▸ **Your instructions**
Go through the records and copy each line where the word "computer" occurs.

▸ **Records from a dataset**
· · ·

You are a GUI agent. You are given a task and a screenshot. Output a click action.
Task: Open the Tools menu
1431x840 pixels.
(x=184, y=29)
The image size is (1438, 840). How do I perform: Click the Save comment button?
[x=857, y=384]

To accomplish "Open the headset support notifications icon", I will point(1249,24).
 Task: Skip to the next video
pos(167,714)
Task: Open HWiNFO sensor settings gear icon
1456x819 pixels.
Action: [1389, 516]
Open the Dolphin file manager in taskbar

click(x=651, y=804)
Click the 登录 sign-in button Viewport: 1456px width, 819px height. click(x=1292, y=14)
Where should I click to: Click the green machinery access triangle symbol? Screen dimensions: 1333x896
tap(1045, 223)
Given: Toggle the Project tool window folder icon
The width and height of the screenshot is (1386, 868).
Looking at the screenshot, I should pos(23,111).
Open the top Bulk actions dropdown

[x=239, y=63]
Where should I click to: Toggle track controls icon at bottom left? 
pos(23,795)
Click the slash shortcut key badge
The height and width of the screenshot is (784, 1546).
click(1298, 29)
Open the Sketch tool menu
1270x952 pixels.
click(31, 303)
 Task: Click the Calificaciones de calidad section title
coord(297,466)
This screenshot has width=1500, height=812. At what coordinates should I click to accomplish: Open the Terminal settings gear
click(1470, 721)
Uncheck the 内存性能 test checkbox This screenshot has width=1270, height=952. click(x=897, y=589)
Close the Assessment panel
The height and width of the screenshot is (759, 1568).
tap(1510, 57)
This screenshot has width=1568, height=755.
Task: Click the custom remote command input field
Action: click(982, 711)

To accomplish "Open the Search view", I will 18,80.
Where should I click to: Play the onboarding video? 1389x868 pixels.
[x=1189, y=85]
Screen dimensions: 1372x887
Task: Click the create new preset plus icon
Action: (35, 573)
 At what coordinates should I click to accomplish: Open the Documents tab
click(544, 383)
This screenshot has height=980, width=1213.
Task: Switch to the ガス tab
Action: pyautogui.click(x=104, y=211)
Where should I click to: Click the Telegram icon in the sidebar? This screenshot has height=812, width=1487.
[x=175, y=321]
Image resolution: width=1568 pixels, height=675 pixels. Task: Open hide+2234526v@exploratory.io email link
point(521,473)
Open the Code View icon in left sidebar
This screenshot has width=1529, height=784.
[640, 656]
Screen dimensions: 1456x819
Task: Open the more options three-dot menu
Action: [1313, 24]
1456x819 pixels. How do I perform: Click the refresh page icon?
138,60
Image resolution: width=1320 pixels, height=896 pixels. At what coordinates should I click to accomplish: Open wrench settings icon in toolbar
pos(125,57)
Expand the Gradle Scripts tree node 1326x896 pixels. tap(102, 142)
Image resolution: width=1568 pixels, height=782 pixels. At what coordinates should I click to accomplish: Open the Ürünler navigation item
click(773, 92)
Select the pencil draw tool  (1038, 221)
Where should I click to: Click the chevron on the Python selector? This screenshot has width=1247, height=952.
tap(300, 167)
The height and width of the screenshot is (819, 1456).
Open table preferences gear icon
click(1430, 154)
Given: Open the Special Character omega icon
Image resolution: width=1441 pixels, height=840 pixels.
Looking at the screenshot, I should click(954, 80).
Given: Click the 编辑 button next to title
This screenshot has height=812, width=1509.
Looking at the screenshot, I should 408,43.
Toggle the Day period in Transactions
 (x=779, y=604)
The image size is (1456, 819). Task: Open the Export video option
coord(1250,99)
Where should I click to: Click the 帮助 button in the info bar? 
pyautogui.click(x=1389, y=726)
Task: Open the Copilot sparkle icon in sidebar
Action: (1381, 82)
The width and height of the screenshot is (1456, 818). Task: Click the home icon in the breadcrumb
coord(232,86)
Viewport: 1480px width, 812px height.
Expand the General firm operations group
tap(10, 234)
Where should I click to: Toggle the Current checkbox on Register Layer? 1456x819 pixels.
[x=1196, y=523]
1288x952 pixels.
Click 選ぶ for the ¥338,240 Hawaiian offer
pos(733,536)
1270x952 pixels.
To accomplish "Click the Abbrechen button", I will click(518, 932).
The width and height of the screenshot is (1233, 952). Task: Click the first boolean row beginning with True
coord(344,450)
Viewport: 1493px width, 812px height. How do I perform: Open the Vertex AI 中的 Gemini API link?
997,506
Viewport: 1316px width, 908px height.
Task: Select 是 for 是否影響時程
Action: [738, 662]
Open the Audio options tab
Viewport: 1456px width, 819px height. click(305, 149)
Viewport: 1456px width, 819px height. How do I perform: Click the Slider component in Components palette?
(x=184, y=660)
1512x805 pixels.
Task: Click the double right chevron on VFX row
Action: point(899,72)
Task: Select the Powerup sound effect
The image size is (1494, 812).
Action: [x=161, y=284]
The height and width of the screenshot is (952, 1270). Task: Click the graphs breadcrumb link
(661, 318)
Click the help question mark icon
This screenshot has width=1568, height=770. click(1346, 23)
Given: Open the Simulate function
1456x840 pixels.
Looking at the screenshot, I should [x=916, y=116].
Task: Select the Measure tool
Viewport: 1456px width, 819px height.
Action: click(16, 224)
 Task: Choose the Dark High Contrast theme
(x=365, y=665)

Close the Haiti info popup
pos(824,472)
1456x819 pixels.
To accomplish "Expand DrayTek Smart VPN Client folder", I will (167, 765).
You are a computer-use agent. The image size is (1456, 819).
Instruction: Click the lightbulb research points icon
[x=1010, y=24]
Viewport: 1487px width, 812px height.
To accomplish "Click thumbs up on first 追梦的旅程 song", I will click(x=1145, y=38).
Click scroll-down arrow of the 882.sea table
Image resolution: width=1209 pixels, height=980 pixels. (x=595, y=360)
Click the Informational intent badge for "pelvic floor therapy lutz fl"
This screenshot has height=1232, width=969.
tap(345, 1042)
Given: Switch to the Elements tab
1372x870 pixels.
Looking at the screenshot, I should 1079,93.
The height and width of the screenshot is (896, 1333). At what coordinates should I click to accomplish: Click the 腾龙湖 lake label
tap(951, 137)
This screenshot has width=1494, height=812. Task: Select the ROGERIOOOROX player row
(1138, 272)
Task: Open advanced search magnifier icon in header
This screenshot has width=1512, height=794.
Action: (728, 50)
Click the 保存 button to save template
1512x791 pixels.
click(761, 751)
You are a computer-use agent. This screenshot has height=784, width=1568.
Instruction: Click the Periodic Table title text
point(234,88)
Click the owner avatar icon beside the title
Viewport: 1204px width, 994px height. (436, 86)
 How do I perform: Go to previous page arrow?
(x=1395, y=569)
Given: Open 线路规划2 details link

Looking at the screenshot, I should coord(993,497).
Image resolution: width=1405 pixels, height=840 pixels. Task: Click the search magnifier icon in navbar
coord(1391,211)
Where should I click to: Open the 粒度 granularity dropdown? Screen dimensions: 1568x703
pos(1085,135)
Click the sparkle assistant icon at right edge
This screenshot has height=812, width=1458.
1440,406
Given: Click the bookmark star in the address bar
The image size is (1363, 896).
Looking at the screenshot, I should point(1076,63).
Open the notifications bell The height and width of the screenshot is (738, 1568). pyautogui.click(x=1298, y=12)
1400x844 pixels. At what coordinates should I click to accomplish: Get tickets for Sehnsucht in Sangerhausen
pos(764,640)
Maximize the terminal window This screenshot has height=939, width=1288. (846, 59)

· · ·

▸ **Answer section**
You are a computer-use agent. The image size is (1456, 819).
You are a computer-use agent. This screenshot has height=784, width=1568.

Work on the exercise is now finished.